===== Stored records

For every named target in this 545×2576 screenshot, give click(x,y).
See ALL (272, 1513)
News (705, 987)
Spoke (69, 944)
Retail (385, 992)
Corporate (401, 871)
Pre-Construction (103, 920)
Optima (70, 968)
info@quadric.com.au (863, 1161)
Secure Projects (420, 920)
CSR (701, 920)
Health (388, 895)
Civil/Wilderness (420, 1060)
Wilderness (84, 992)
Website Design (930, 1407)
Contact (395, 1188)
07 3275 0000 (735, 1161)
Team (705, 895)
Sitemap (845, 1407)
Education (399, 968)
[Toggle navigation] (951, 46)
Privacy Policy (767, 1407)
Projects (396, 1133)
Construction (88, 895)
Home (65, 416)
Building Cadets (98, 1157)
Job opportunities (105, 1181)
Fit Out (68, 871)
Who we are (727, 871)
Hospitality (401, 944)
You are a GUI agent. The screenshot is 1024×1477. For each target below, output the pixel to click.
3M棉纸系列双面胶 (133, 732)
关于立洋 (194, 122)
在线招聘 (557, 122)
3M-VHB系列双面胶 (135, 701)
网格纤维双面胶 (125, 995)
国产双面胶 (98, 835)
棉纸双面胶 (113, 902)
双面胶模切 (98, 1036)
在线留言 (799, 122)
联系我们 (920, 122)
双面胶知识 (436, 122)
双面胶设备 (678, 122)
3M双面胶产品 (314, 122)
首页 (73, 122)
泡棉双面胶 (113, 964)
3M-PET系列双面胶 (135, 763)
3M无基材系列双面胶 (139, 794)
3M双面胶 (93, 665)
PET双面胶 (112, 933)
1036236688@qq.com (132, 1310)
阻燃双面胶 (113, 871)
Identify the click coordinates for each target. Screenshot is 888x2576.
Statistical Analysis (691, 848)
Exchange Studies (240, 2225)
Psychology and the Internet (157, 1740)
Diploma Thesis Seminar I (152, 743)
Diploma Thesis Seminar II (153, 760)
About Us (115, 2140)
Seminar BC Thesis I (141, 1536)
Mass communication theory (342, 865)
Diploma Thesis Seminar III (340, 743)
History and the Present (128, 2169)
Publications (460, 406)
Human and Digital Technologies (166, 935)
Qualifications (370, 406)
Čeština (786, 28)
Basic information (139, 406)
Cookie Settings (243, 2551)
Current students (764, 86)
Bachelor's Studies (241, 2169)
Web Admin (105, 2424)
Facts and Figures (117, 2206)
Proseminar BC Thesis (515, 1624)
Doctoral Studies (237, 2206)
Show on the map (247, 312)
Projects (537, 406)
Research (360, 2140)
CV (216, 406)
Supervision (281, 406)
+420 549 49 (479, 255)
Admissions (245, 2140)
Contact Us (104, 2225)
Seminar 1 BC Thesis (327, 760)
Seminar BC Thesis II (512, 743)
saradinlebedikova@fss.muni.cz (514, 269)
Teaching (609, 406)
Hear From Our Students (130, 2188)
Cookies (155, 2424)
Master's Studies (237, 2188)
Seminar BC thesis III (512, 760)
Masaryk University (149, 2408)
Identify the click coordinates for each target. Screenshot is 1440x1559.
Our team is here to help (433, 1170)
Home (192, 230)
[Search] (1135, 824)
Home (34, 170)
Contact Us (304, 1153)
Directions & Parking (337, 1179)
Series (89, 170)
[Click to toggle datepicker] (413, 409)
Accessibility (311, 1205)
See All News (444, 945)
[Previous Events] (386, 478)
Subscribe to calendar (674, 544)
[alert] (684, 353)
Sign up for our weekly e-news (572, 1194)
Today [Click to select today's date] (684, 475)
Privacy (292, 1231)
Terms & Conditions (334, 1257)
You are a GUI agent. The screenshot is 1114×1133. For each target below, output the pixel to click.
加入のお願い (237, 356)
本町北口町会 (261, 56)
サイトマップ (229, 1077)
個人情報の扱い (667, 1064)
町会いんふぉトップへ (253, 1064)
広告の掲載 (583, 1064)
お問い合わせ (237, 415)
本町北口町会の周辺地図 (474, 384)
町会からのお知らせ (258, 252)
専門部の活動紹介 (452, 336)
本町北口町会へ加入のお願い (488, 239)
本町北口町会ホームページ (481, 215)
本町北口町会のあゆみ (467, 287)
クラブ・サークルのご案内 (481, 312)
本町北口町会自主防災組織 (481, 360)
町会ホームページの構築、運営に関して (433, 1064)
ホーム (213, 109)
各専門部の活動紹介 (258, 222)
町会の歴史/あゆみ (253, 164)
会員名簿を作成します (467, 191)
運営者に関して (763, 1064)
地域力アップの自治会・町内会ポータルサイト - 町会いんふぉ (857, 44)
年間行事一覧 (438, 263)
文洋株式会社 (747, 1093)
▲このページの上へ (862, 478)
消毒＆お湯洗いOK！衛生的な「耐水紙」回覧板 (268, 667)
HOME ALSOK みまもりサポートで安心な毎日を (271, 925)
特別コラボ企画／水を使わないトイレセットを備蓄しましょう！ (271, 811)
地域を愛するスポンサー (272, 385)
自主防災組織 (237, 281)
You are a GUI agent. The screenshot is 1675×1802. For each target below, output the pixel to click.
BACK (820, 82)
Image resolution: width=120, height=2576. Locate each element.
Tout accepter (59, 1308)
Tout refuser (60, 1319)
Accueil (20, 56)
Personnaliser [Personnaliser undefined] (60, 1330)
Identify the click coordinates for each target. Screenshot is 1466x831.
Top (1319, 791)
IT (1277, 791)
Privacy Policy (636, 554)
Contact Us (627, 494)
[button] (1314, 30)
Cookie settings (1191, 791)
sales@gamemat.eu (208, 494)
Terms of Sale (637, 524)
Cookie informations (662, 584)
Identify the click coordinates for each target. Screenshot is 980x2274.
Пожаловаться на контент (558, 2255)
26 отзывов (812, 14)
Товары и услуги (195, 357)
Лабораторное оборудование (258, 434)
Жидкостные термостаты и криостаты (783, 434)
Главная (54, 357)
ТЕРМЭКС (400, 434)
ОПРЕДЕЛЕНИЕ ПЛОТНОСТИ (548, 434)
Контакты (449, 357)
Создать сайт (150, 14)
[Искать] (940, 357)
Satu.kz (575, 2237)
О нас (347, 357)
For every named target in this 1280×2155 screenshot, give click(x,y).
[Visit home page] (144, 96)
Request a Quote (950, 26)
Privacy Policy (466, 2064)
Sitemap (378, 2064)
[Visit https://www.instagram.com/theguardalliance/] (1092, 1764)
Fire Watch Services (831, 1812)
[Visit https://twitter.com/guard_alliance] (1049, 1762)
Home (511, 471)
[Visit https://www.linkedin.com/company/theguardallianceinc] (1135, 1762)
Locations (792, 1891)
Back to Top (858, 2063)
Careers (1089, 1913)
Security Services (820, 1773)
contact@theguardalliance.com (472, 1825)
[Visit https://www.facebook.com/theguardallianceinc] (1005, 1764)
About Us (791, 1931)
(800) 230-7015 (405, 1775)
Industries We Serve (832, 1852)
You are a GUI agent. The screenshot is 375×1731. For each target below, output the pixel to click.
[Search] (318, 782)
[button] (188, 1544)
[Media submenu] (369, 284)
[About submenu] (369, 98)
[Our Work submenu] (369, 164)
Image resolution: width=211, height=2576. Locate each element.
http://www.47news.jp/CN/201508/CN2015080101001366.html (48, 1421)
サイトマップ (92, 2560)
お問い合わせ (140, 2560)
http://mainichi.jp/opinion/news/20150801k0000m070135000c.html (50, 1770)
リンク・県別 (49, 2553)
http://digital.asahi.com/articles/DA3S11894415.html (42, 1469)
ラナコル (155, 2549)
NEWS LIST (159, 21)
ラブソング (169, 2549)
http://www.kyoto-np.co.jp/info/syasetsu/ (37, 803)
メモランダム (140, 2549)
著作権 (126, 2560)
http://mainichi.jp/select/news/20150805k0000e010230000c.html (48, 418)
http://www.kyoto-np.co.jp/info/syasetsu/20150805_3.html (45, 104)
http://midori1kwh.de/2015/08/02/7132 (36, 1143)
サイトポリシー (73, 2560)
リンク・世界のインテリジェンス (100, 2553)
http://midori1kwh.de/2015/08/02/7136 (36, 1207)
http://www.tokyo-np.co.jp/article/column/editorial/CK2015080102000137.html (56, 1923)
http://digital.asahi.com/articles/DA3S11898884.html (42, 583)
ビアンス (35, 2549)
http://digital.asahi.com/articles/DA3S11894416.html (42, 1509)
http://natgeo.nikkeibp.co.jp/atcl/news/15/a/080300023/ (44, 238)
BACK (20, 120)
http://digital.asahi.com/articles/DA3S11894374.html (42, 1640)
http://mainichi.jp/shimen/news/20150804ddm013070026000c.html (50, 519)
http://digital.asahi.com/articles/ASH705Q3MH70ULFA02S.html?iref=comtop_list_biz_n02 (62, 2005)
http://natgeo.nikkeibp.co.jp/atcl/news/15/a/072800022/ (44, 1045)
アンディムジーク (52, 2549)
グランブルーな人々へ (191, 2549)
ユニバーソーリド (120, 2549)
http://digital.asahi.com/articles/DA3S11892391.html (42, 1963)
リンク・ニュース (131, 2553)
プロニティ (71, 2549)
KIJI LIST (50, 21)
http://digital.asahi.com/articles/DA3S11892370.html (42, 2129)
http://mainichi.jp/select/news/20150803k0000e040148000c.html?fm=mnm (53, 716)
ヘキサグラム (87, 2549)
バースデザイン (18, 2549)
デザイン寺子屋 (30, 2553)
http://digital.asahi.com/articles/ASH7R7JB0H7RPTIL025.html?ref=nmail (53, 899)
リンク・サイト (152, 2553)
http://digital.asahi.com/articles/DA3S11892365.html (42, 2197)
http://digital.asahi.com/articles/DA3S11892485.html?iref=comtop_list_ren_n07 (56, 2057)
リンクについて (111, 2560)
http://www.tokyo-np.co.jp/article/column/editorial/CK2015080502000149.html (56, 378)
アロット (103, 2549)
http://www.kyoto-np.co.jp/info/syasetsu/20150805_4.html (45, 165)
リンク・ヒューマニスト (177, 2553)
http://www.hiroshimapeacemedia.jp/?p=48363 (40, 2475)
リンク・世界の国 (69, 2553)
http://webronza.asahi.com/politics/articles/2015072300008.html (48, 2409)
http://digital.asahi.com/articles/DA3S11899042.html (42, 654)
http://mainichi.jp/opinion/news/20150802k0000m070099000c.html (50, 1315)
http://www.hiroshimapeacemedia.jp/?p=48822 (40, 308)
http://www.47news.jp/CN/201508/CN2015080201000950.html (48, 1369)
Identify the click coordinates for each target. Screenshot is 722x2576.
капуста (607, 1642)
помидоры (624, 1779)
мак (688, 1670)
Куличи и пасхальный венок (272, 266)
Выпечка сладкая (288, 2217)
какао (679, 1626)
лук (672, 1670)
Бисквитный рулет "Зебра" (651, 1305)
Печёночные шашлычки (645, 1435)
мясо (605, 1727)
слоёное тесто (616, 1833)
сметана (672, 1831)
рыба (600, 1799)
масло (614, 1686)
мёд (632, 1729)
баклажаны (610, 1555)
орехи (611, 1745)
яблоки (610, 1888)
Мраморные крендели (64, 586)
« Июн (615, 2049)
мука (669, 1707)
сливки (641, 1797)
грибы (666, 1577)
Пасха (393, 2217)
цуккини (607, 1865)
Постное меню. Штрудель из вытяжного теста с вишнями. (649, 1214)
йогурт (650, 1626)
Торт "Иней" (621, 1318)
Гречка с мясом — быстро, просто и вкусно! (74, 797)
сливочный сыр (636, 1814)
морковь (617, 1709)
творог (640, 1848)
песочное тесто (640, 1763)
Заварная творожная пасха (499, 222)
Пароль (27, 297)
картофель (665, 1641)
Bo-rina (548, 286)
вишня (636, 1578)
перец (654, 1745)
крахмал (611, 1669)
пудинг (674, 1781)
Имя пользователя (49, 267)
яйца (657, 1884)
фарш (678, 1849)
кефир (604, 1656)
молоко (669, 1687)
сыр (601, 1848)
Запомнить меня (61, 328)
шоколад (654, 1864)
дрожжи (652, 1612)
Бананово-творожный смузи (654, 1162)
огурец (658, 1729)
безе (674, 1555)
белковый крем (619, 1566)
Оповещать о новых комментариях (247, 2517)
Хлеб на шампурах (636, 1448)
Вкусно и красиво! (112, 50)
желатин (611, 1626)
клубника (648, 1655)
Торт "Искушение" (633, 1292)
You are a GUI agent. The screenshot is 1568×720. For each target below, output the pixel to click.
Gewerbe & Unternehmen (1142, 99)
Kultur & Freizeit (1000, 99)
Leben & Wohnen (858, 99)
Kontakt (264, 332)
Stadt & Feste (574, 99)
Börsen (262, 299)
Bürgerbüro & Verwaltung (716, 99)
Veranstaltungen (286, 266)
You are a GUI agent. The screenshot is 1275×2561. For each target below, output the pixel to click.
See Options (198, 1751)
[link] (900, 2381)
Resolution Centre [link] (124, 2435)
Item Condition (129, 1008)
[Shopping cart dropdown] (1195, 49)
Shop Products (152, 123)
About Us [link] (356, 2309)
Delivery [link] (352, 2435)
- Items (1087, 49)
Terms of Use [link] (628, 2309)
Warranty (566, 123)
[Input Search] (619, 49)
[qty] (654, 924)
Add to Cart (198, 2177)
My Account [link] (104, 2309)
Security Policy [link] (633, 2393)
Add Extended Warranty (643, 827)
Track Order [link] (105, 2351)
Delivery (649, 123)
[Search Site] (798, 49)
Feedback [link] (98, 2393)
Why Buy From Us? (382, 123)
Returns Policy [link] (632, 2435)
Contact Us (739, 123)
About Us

==========

> Aim: Reproduce the records word for word, beginning with the first line and stopping after the line that contains "Seminar BC thesis III (512, 760)".

> Expected answer:
For every named target in this 545×2576 screenshot, give click(x,y).
See ALL (272, 1513)
News (705, 987)
Spoke (69, 944)
Retail (385, 992)
Corporate (401, 871)
Pre-Construction (103, 920)
Optima (70, 968)
info@quadric.com.au (863, 1161)
Secure Projects (420, 920)
CSR (701, 920)
Health (388, 895)
Civil/Wilderness (420, 1060)
Wilderness (84, 992)
Website Design (930, 1407)
Contact (395, 1188)
07 3275 0000 (735, 1161)
Team (705, 895)
Sitemap (845, 1407)
Education (399, 968)
[Toggle navigation] (951, 46)
Privacy Policy (767, 1407)
Projects (396, 1133)
Construction (88, 895)
Home (65, 416)
Building Cadets (98, 1157)
Job opportunities (105, 1181)
Fit Out (68, 871)
Who we are (727, 871)
Hospitality (401, 944)
You are a GUI agent. The screenshot is 1024×1477. For each target below, output the pixel to click.
3M棉纸系列双面胶 (133, 732)
关于立洋 (194, 122)
在线招聘 (557, 122)
3M-VHB系列双面胶 (135, 701)
网格纤维双面胶 (125, 995)
国产双面胶 (98, 835)
棉纸双面胶 (113, 902)
双面胶模切 (98, 1036)
在线留言 (799, 122)
联系我们 (920, 122)
双面胶知识 (436, 122)
双面胶设备 (678, 122)
3M双面胶产品 (314, 122)
首页 (73, 122)
泡棉双面胶 (113, 964)
3M-PET系列双面胶 (135, 763)
3M无基材系列双面胶 (139, 794)
3M双面胶 (93, 665)
PET双面胶 (112, 933)
1036236688@qq.com (132, 1310)
阻燃双面胶 (113, 871)
Identify the click coordinates for each target. Screenshot is 888x2576.
Statistical Analysis (691, 848)
Exchange Studies (240, 2225)
Psychology and the Internet (157, 1740)
Diploma Thesis Seminar I (152, 743)
Diploma Thesis Seminar II (153, 760)
About Us (115, 2140)
Seminar BC Thesis I (141, 1536)
Mass communication theory (342, 865)
Diploma Thesis Seminar III (340, 743)
History and the Present (128, 2169)
Publications (460, 406)
Human and Digital Technologies (166, 935)
Qualifications (370, 406)
Čeština (786, 28)
Basic information (139, 406)
Cookie Settings (243, 2551)
Current students (764, 86)
Bachelor's Studies (241, 2169)
Web Admin (105, 2424)
Facts and Figures (117, 2206)
Proseminar BC Thesis (515, 1624)
Doctoral Studies (237, 2206)
Show on the map (247, 312)
Projects (537, 406)
Research (360, 2140)
CV (216, 406)
Supervision (281, 406)
+420 549 49 (479, 255)
Admissions (245, 2140)
Contact Us (104, 2225)
Seminar 1 BC Thesis (327, 760)
Seminar BC Thesis II (512, 743)
saradinlebedikova@fss.muni.cz (514, 269)
Teaching (609, 406)
Hear From Our Students (130, 2188)
Cookies (155, 2424)
Master's Studies (237, 2188)
Seminar BC thesis III (512, 760)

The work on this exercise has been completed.